The blood in Brant’s veins went cold.
“I’m coming home. Tell her I’m coming home.”
“I will. She is being kept at St. Mercy overnight, maybe longer. The kids are fine with me. We ordered ice cream sundaes!” said Marv, trying to keep the conversation light.
“I’ll be there as soon as I can,” Brant said as he hung up the phone. In panic mode, Brant threw the clothes he had just put in his hotel dresser back into his suitcase and grabbed the phone again.
He dialed the number to Senticore hoping to get Max on the line. Surprisingly, Max picked up the line on the second ring.
“Good Afternoon, this is Max.”
“Max, this is Brant,” he said nervously.
“The man of the hour! How was your flight?!”
“Fine. Listen there has been an emergency.”
“What kind of emergency? With the injectable? Is there a problem with the funding?”
“No. At home. There has been an emergency and I need to go to my family.”
Max actually sounded relieved that it did not relate to the injectable.
“Well, Brant, I can certainly appreciate that you would want to be at your family’s side for whatever emergency there may be, but we need you to stick it out. We just spent $13,000 sending you over there.”
Brant was shocked.
“My wife just had a miscarriage. I need to go home.”
This didn’t seem to faze Max.
“Look, we’ll fly you home, but this puts your position with
Senticore in serious jeopardy.”
“I don’t care! Just fly me home!”
“You know what? I don’t like your attitude. Fly back tonight, collect your things out of your office. I think our partnership is null and void.”
Brant slammed the phone down on the receiver. He was just fired, but he didn’t care. He had to get home to Holly. He felt absolutely horrible being on the other side of the world when she was going through something so horrible and painful. He should have never come. It was a mistake. A huge mistake.
If the flight to Hong Kong was long, the flight back to the U.S. seemed to last a lifetime. The following morning, after leaving the airport, Brant hailed a cab and went straight to St. Mercy’s where a nurse escorted him to Holly’s room.
She was laying in her hospital bed looking very weak and pale. As he watched her sleep, his guilt morphed into something deeper, something darker. He felt the feelings of failure start to burgeon from his core.
He had let her down.
Brant touched her hand ever so gently, and she stirred from her nap.
“Oh, Brant…”
“I’m here…”
“How though? You’re supposed to be in Hong Kong.”
“You’re more important.”
Holly smiled weakly as she nodded back to sleep. Behind Brant a doctor came in the room with a clipboard.
“Are you Mr. Edgemont?”
“Yes,” replied Brant.
“I’m Dr. Carter. Your wife suffered a miscarriage, but I’m afraid it’s a little worse than that. We tried to stop the bleeding, but she is hemorrhaging. We need to perform a partial hysterectomy. There’s no time. We need to get her into surgery.”
The depression that had taken over Brant moments earlier had now gripped hold of his soul. Holly would not be able to have any more children. Brant whole-heartedly believed that he could have prevented this if he had payed more attention to his wife. She was
so
excited for another baby, too. The news broke his heart.
“Do whatever you have to do to save her,” Brant told the doctor as tears began to pool in his eyes.
“After the operation, I will keep her for a few days for observation.”
Brant reached out for the doctor’s hand, and he shook it, barely able to hold his composure together. After the doctor left, Brant fell into the arm chair that sat beside Holly’s hospital bed until the orderlies wheeled her out to surgery. As his head fell into his hands, he could get no lower. He had reached the depths of his despair.

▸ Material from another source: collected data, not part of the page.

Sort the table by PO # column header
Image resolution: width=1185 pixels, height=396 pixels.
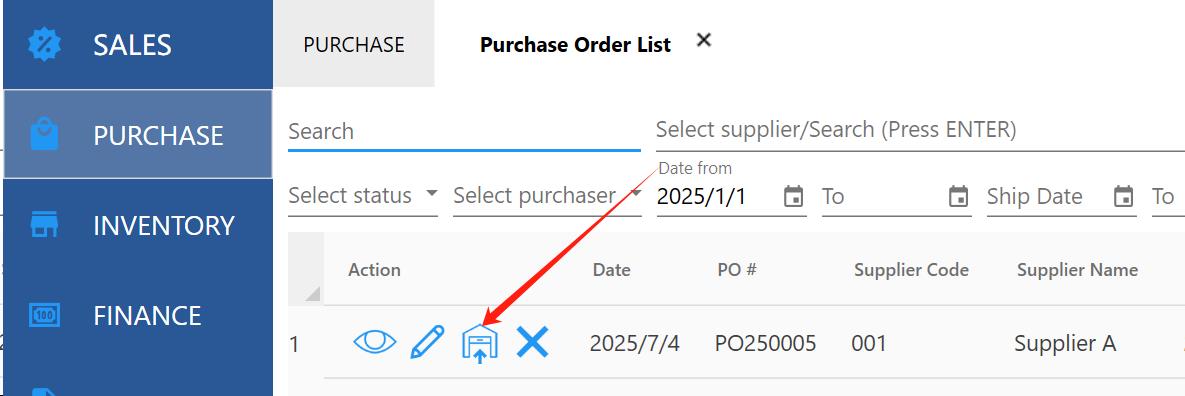(737, 270)
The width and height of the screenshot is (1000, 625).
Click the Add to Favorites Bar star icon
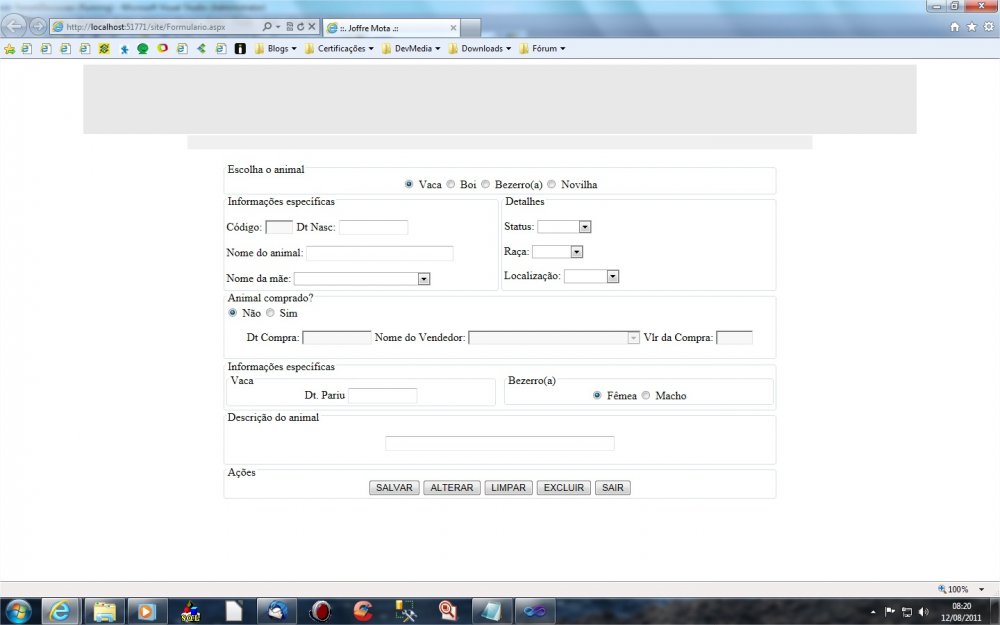click(x=10, y=48)

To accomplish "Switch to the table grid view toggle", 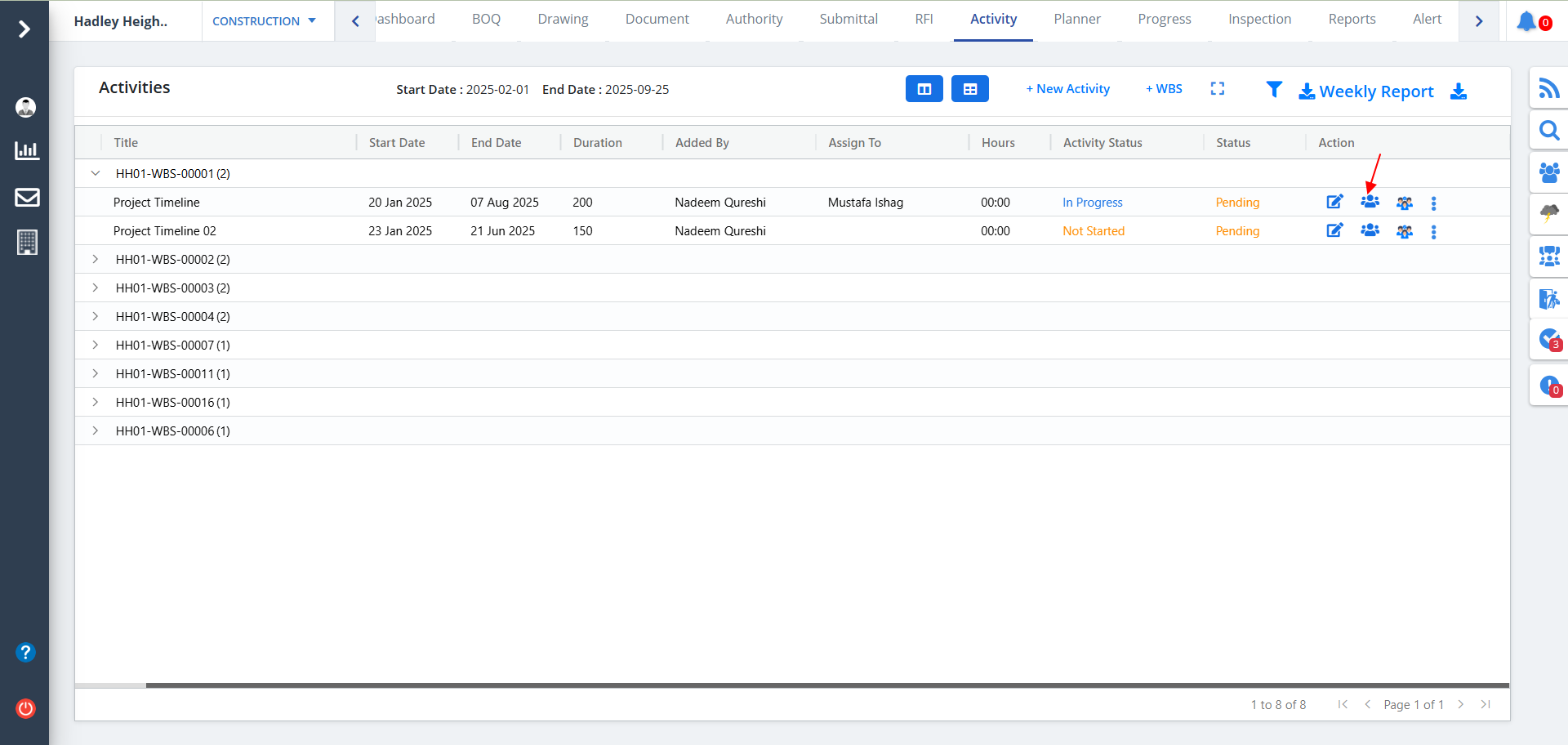I will [969, 89].
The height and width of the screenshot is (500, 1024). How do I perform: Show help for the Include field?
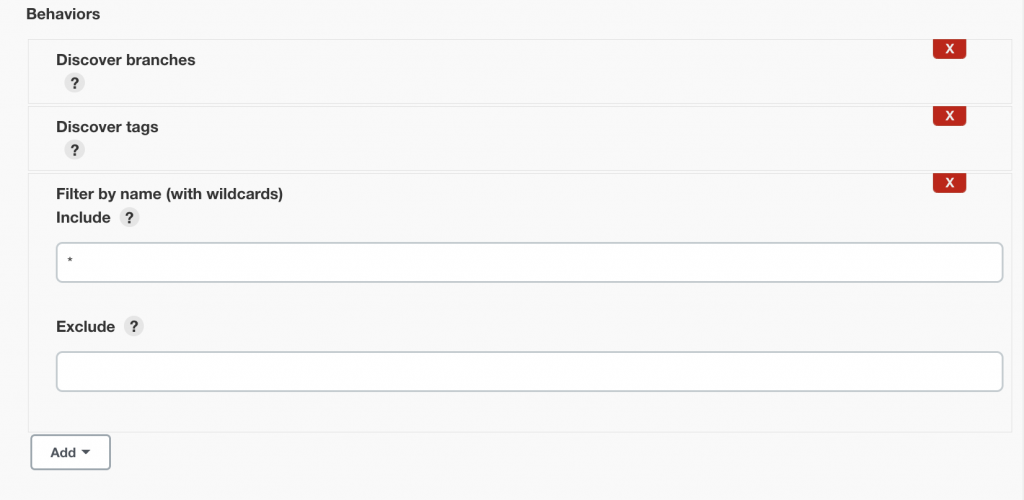[x=127, y=217]

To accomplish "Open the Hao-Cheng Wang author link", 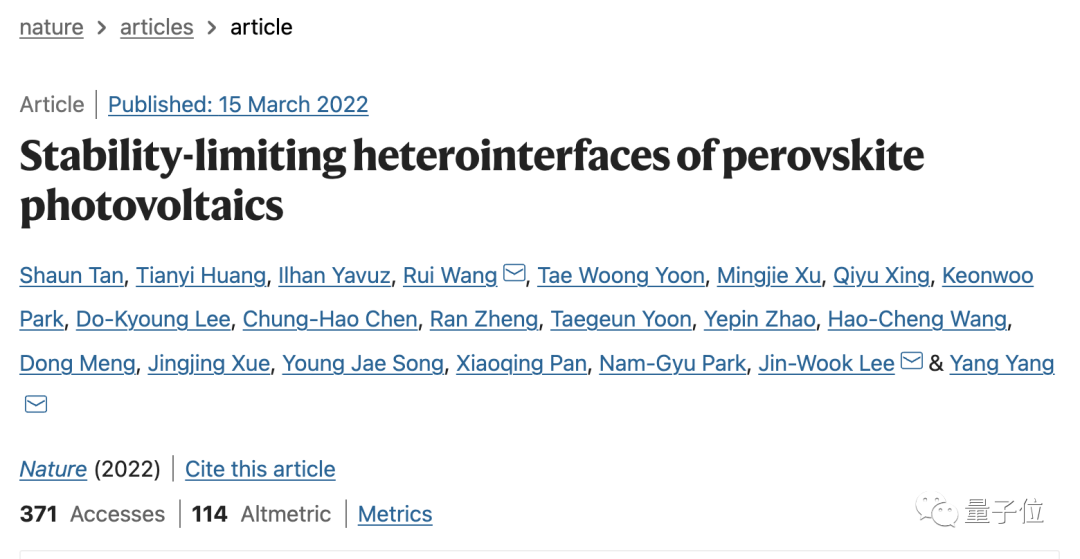I will point(917,319).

Holly returned home seven days after she was initially rushed to the hospital when Marv found her unconscious and hemorrhaging. Brant hadn’t said much to her, and she was concerned. He had an unhealthy look about him. He wasn’t sleeping, barely eating, and he hadn’t been to work since returning home from Hong Kong. She was still weak, but she was not stupid. She saw him combing the wanted ads every day. She didn’t want to say anything, because she had a feeling that it would only add to his stress.